Law360, New York (January 10, 2017, 6:43 PM EST) — The U.S. Fish and Wildlife Service on Tuesday finalized protections for the rusty patched bumblebee under the Endangered Species Act, citing a plummeting population and drastically reduced habitat range.The endangered designation made by FWS is for species that are in danger of becoming extinct throughout all or a portion of their range. The service said on Tuesday that the bee was once common across 28 states and two Canadian provinces, but since the 1990s its colonies have collapsed by 87 percent, leaving “small, scattered” populations…

Source: FWS Lists Rusty Patched Bumblebee As Endangered – Law360

This is a success story for all those who petitioned and spread the word about the importance of this little bumble bee.  Here’s a video that helped communicate the urgency of the situation:

Published on June 24, 2016

Everyone has heard about bee declines, but with so much attention focused on domesticated honeybees, someone has to speak up for the 4,000 species of native bees in North America. Natural history photographer Clay Bolt is on a multi-year quest to tell the stories of our native bees, and one elusive species – the Rusty-patched Bumble Bee – has become his ‘white whale.’

Traveling from state to state in search of the Rusty-patched, he meets the scientists and conservationists working tirelessly to preserve it. Clay’s journey finally brings him to Wisconsin, where he comes face to face with his fuzzy quarry and discovers an answer to the question that has been nagging him all along: why save a species?

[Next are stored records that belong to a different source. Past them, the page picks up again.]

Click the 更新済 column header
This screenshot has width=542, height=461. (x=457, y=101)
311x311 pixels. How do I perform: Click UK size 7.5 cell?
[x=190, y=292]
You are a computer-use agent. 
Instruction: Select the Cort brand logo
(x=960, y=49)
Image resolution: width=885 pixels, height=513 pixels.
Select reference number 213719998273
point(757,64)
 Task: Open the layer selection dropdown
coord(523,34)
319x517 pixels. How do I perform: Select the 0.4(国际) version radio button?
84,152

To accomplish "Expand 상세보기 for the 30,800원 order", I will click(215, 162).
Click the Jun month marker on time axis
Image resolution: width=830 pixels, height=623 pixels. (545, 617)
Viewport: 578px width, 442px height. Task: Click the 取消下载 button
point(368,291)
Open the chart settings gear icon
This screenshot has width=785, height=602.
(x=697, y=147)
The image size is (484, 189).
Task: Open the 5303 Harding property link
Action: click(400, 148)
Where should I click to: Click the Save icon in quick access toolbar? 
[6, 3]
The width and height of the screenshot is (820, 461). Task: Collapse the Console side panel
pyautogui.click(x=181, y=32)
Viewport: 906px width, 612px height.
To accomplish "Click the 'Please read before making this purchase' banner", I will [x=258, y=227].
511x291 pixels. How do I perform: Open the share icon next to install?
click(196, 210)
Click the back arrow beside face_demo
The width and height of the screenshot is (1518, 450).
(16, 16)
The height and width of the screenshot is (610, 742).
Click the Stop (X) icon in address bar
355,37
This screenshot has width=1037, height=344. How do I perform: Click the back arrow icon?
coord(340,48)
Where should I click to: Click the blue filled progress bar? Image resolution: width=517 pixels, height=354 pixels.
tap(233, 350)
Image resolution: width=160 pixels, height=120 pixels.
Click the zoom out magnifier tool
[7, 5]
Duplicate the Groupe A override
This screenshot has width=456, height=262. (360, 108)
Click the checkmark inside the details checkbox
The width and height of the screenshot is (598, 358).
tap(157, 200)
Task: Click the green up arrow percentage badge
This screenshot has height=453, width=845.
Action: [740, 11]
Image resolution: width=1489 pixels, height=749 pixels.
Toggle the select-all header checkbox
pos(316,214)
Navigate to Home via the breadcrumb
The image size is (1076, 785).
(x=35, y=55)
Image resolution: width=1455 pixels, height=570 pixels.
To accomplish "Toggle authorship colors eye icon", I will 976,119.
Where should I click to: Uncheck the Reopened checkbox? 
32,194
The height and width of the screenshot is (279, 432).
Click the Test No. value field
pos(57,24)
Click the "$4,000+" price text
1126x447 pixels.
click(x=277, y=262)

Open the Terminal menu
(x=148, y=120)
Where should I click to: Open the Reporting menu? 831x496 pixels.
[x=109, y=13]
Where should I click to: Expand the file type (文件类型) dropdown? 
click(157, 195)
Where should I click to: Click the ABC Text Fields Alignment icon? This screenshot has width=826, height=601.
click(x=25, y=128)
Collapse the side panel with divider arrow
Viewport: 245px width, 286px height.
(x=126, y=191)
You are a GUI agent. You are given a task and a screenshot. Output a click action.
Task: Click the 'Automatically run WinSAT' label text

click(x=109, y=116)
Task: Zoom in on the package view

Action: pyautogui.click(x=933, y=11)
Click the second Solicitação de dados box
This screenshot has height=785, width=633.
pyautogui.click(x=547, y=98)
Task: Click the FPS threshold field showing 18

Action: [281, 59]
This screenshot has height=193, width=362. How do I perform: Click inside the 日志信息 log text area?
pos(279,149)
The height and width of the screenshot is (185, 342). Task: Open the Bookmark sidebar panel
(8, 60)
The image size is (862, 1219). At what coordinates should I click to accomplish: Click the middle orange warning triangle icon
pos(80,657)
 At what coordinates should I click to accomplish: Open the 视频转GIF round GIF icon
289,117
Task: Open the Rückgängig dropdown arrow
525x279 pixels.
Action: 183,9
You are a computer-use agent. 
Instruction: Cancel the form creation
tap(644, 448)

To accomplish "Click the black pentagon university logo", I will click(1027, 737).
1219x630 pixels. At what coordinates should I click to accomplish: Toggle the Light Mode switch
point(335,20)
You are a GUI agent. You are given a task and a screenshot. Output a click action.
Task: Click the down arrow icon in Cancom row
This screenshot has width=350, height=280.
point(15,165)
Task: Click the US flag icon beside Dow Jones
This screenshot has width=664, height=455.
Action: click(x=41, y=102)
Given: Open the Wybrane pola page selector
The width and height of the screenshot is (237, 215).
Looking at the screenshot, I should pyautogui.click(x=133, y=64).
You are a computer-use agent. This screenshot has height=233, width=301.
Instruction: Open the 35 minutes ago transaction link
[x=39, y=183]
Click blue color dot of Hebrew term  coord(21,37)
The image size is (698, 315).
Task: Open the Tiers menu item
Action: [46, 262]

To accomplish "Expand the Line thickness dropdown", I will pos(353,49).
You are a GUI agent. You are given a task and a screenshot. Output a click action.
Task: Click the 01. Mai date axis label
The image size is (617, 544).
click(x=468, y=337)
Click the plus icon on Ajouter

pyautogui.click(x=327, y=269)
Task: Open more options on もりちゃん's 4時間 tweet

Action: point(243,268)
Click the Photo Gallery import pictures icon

A film by Day’s Edge Productions, produced in partnership with the Xerces Society for Invertebrate Conservation and Endangered Species Chocolate. With music by Dan Warren, New West Studios, and Cloud Cult.

When I was a child the sky was filled with birds especially during the migration seasons. Now the sky is not, the birds are not there anymore.  When I was a child my world was full of bugs of all sorts.  Now my world is not.  Walking the fields they are dead of life all insect killed.  The fields are saturated with chemicals to fertilize then they are saturated with chemicals to kill the insects. That process is repeated over and over again.  Is it any wonder so many people have gut issues and there is such wide spread obesity? Our world and our bodies are degrading ever more rapidly. Great thanks to those to take the time and make the effort to save every little creature we share this planet with..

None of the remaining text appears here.